Dataset entries:
↓

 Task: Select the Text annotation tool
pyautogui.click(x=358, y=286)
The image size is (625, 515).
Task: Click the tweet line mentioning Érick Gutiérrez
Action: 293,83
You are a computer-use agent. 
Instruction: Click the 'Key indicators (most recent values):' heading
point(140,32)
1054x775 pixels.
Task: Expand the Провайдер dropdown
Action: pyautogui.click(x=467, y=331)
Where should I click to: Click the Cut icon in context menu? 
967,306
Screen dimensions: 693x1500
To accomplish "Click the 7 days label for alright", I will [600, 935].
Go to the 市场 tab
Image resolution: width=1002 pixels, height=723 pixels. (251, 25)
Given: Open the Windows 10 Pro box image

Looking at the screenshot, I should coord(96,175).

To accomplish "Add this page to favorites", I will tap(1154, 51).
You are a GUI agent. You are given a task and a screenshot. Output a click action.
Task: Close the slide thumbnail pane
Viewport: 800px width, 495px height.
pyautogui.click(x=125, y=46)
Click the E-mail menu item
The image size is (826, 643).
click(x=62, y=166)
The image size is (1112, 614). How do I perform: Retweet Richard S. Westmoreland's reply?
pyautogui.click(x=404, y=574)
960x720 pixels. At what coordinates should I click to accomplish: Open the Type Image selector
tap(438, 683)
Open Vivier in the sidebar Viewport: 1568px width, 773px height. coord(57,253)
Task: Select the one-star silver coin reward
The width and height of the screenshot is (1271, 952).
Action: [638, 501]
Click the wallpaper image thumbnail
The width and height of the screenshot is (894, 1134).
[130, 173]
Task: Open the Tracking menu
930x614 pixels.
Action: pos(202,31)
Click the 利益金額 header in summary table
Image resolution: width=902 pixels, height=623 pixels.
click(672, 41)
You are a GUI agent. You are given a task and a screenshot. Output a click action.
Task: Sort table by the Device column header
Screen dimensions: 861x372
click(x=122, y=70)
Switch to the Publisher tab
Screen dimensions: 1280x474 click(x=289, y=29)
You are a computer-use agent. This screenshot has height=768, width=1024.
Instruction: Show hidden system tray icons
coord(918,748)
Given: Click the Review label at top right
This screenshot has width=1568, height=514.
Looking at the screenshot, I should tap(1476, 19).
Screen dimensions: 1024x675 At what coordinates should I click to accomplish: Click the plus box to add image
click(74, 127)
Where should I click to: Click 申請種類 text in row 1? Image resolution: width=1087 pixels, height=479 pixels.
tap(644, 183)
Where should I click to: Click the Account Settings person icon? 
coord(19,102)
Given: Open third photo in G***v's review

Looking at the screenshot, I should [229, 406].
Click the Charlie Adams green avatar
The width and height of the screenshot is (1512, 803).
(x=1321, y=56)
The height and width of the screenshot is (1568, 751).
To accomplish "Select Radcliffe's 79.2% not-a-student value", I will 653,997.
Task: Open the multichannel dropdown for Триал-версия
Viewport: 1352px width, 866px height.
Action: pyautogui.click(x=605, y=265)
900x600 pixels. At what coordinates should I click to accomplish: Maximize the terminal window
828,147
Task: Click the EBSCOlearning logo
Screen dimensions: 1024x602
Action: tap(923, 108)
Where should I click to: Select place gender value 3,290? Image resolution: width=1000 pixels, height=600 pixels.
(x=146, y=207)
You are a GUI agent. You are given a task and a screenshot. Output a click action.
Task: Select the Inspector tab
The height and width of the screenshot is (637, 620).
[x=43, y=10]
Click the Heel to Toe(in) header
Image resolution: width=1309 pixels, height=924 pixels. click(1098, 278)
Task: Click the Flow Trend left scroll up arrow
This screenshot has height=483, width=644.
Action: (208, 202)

↑

Task goal:
After reading the entries, reproduce every one of them exactly.

Exercise answer:
 Task: Select the Text annotation tool
pyautogui.click(x=358, y=286)
The image size is (625, 515).
Task: Click the tweet line mentioning Érick Gutiérrez
Action: 293,83
You are a computer-use agent. 
Instruction: Click the 'Key indicators (most recent values):' heading
point(140,32)
1054x775 pixels.
Task: Expand the Провайдер dropdown
Action: pyautogui.click(x=467, y=331)
Where should I click to: Click the Cut icon in context menu? 
967,306
Screen dimensions: 693x1500
To accomplish "Click the 7 days label for alright", I will [600, 935].
Go to the 市场 tab
Image resolution: width=1002 pixels, height=723 pixels. (251, 25)
Given: Open the Windows 10 Pro box image

Looking at the screenshot, I should coord(96,175).

To accomplish "Add this page to favorites", I will tap(1154, 51).
You are a GUI agent. You are given a task and a screenshot. Output a click action.
Task: Close the slide thumbnail pane
Viewport: 800px width, 495px height.
pyautogui.click(x=125, y=46)
Click the E-mail menu item
The image size is (826, 643).
click(x=62, y=166)
The image size is (1112, 614). How do I perform: Retweet Richard S. Westmoreland's reply?
pyautogui.click(x=404, y=574)
960x720 pixels. At what coordinates should I click to accomplish: Open the Type Image selector
tap(438, 683)
Open Vivier in the sidebar Viewport: 1568px width, 773px height. coord(57,253)
Task: Select the one-star silver coin reward
The width and height of the screenshot is (1271, 952).
Action: [638, 501]
Click the wallpaper image thumbnail
The width and height of the screenshot is (894, 1134).
[130, 173]
Task: Open the Tracking menu
930x614 pixels.
Action: pos(202,31)
Click the 利益金額 header in summary table
Image resolution: width=902 pixels, height=623 pixels.
click(672, 41)
You are a GUI agent. You are given a task and a screenshot. Output a click action.
Task: Sort table by the Device column header
Screen dimensions: 861x372
click(x=122, y=70)
Switch to the Publisher tab
Screen dimensions: 1280x474 click(x=289, y=29)
You are a computer-use agent. This screenshot has height=768, width=1024.
Instruction: Show hidden system tray icons
coord(918,748)
Given: Click the Review label at top right
This screenshot has width=1568, height=514.
Looking at the screenshot, I should tap(1476, 19).
Screen dimensions: 1024x675 At what coordinates should I click to accomplish: Click the plus box to add image
click(74, 127)
Where should I click to: Click 申請種類 text in row 1? Image resolution: width=1087 pixels, height=479 pixels.
tap(644, 183)
Where should I click to: Click the Account Settings person icon? 
coord(19,102)
Given: Open third photo in G***v's review

Looking at the screenshot, I should [229, 406].
Click the Charlie Adams green avatar
The width and height of the screenshot is (1512, 803).
(x=1321, y=56)
The height and width of the screenshot is (1568, 751).
To accomplish "Select Radcliffe's 79.2% not-a-student value", I will 653,997.
Task: Open the multichannel dropdown for Триал-версия
Viewport: 1352px width, 866px height.
Action: pyautogui.click(x=605, y=265)
900x600 pixels. At what coordinates should I click to accomplish: Maximize the terminal window
828,147
Task: Click the EBSCOlearning logo
Screen dimensions: 1024x602
Action: tap(923, 108)
Where should I click to: Select place gender value 3,290? Image resolution: width=1000 pixels, height=600 pixels.
(x=146, y=207)
You are a GUI agent. You are given a task and a screenshot. Output a click action.
Task: Select the Inspector tab
The height and width of the screenshot is (637, 620).
[x=43, y=10]
Click the Heel to Toe(in) header
Image resolution: width=1309 pixels, height=924 pixels. click(1098, 278)
Task: Click the Flow Trend left scroll up arrow
This screenshot has height=483, width=644.
Action: (208, 202)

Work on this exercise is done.